[Consigne 1]: Dans l'article sur la souffrance des téléopérateurs, par quelle expression Duarte Rolo désigne-t-il ce que vivent les salariés des centres d'appels ?
[Consigne 2]: Reprenez l'article sur la souffrance des téléopérateurs après sa dernière phrase et poursuivez-le.

[Extrait choisi]:
· · · · · · ·

Centres d’appels transformés en centres de profit : la souffrance des téléopérateurs

La réalité des centres d’appels c’est de devoir duper le client tout en le servant. Cela entraîne de la souffrance chez les téléconseillers et une perte de confiance dans la relation entre le client et le prestataire de services. C’est ce que montre l’ouvrage « Mentir au travail » (PUF) écrit par Duarte Rolo, psychologue clinicien, maître de conférences à l’université Paris-Descartes, interviewé ce matin dans le Point. Il a mené son enquête dans les centres d’appels.

Il montre ainsi que les salariés de ces centres d’appels eux-mêmes souffrent de cet état de fait car ils sont en porte à faux avec leurs valeurs. Ils sont poussés à agir d’une façon qu’ils réprouvent par la hiérarchie, l’organisation du travail et la peur du chômage. Duarte Rolo parle de « souffrance éthique. »


Vente et profit

Les centres d’appels sont devenus des centres de vente et de profit. « Quand on appelle pour un dépannage ou une réclamation, on se voit proposer un nouvel abonnement, une assurance supplémentaire, un autre téléphone« , illustre-t-il.

L’aspect service disparaît devant le profit, et cela mène certains téléconseillers à le vivre comme une atteinte à leur conscience professionnelle. Pour lui, les indicateurs de performance associés à chaque conseiller amènent la relation avec le client à changer de nature.

Il faut alors mentir pour atteindre les objectifs. Les téléconseillers  » vont donc omettre des informations au client pour faciliter la vente, par exemple qu’un branchement sera payant, forcer le placement de produits ou de services dont ils savent à l’avance qu’ils n’auront aucune utilité pour le client, liste le psychologue.

· · · · · · ·

[Extraits du jeu de données]
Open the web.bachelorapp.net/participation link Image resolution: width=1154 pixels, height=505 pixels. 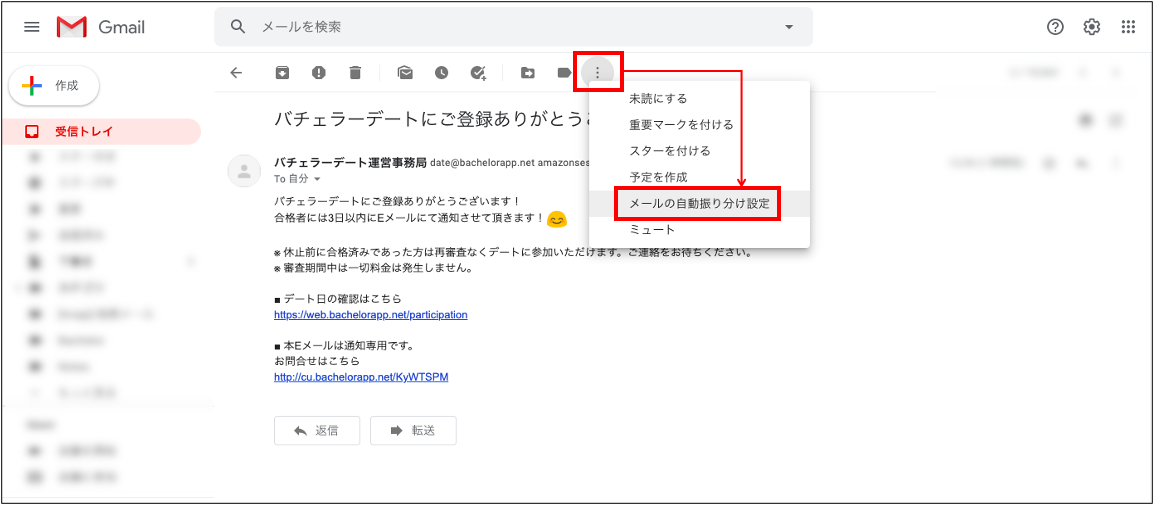pyautogui.click(x=370, y=314)
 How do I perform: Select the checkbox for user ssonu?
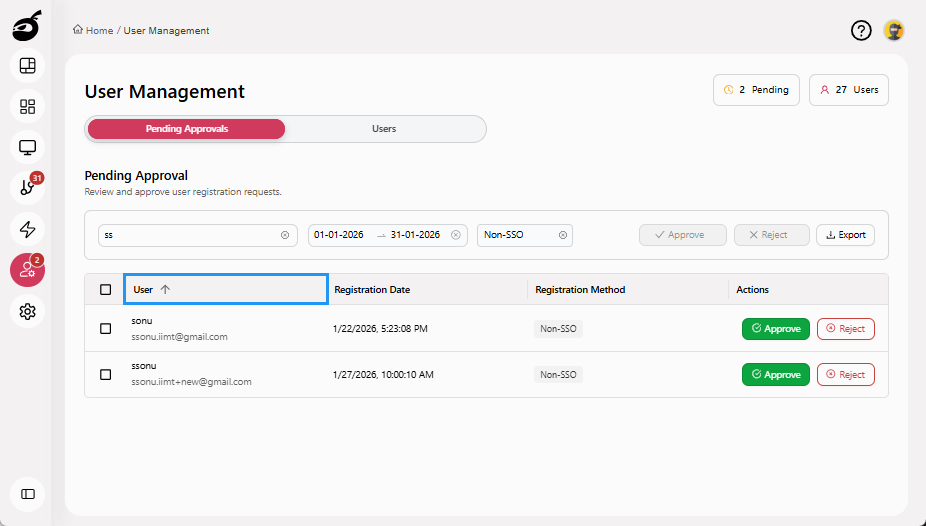tap(106, 375)
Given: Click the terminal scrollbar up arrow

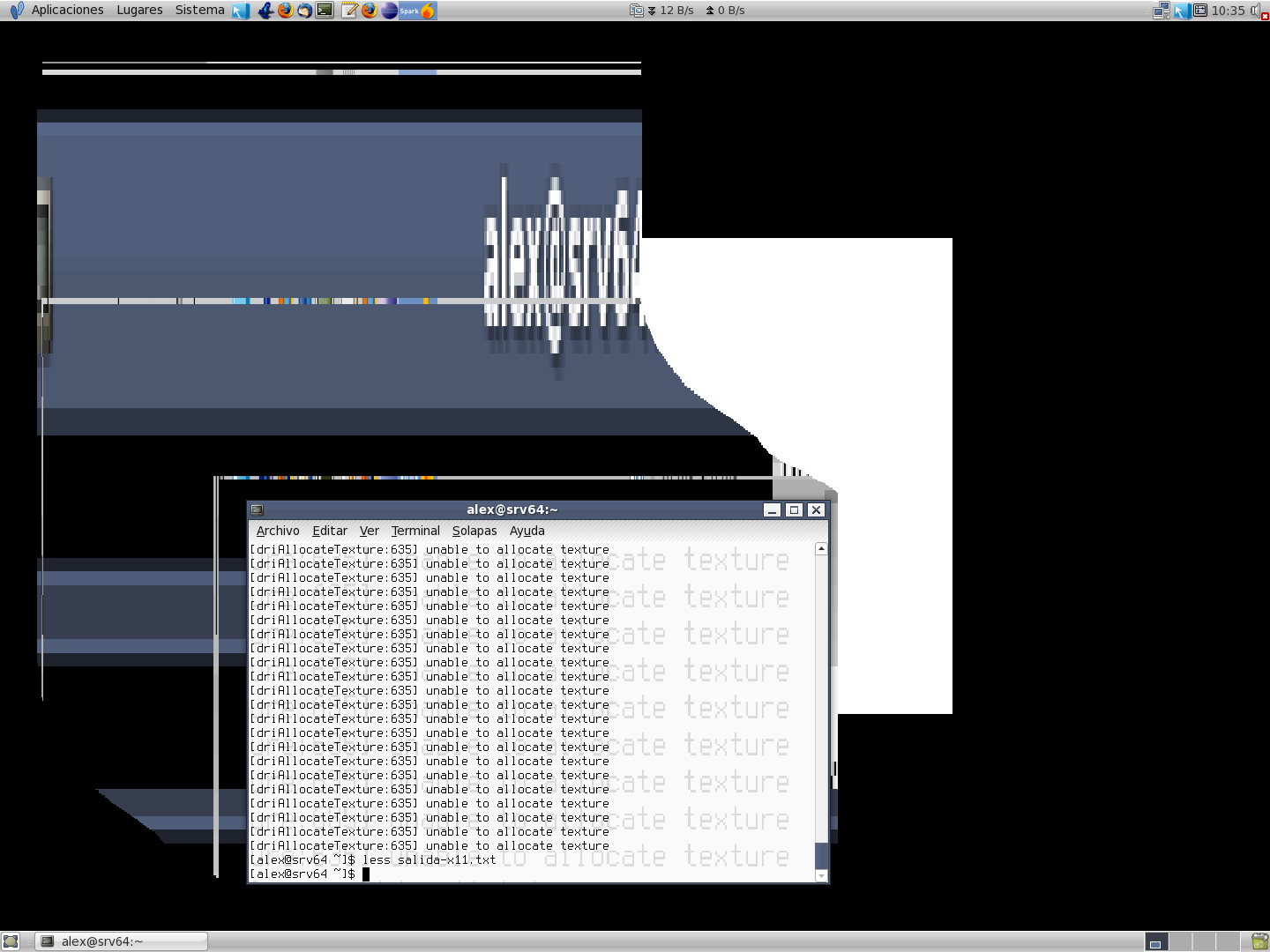Looking at the screenshot, I should (x=821, y=549).
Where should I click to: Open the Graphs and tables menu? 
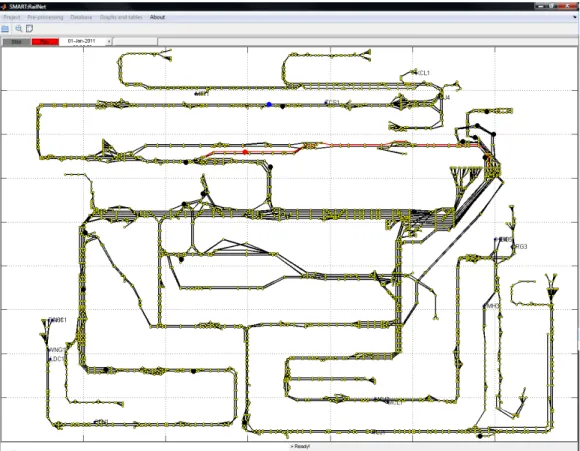(x=121, y=17)
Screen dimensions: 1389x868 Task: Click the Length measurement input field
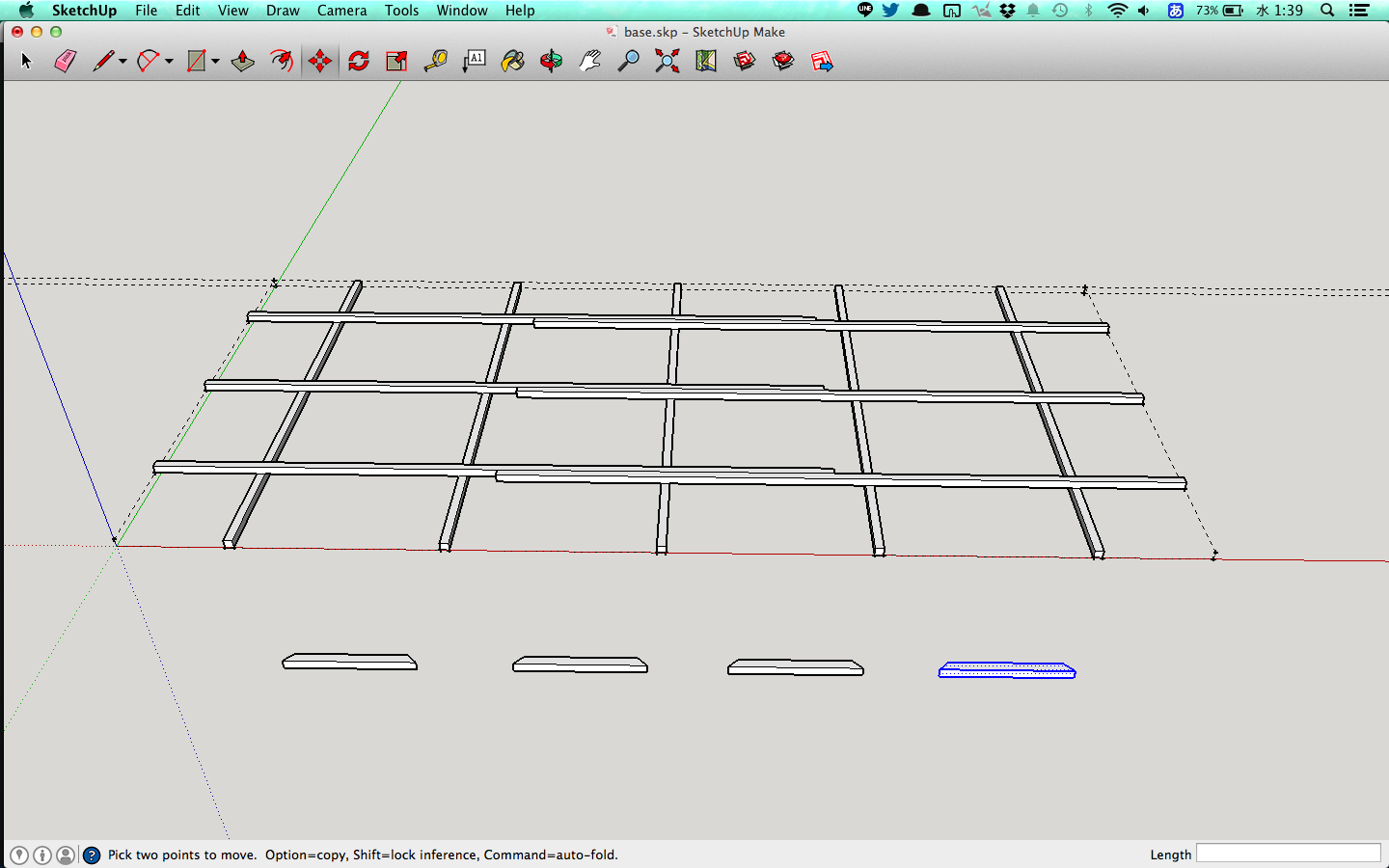point(1288,854)
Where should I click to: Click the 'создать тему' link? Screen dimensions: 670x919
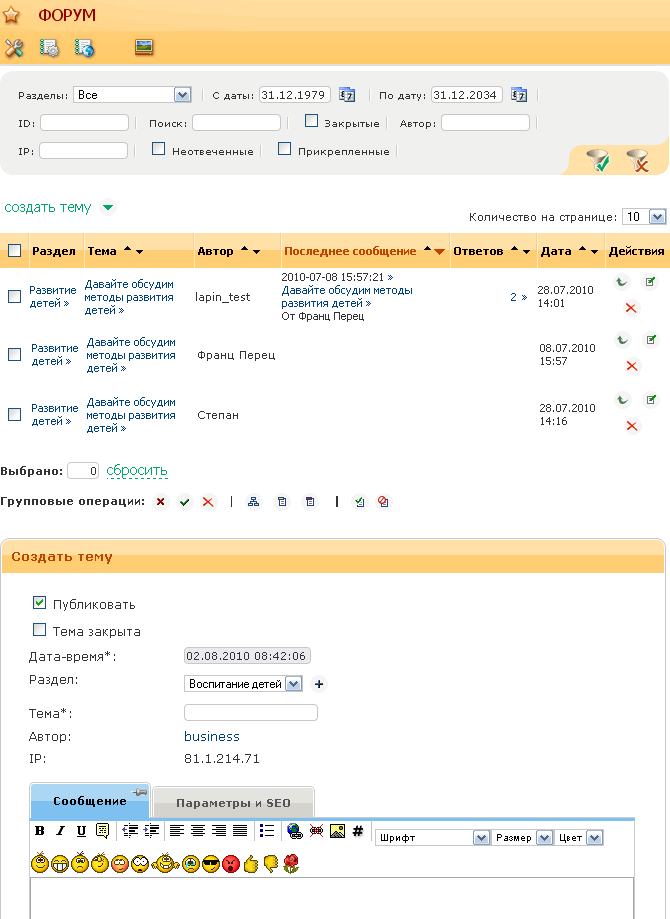(x=48, y=207)
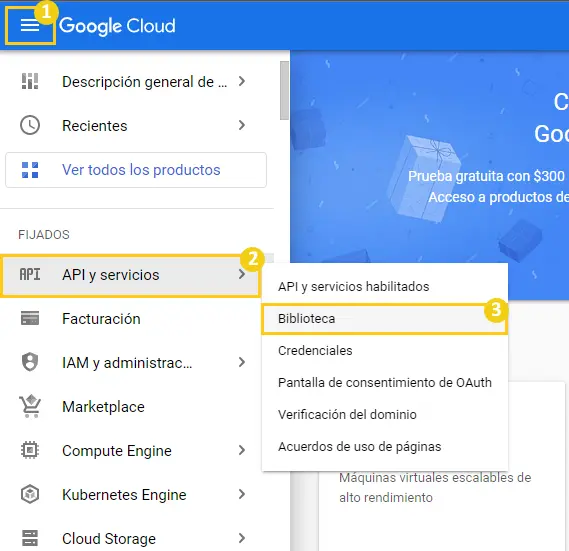Click the Google Cloud logo
Screen dimensions: 569x551
(117, 26)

· · · · · · ·

[Réponse 1]: Il parle de « souffrance éthique ».

[Réponse 2]:
Infantilisation et soumission

Ce processus trouve son point d’orgue avec les challenges. Il s’agit de compétitions durant laquelle certains produits doivent être placés auprès des clients pendant une durée limitée. Le téléconseiller reçoit une récompense souvent d’apparence ludique s’il atteint l’objectif. Reste que cela renforce les contraintes de productivité et génère une forme d’allégeance à l’organisation du travail. Et cela pousse les opérateurs à l’infantilisation, à arrêter de penser sur la nature de leur travail et les moyens employés pour parvenir à ses fins.

Ce détournement de valeurs va à l’encontre de la logique du travail des services, estime Duarte Rolo. « Les clients se rendent compte qu’ils sont trompés, le rapport de confiance  qui pouvait exister entre un client et un prestataire de services s’érode petit à petit, » pointe-t-il.  Au final, cela aura un impact sur le vivre ensemble dans la société, conclut-il, tout en estimant que les managers doivent bien se douter que leur organisation du travail a des répercussions psychiques.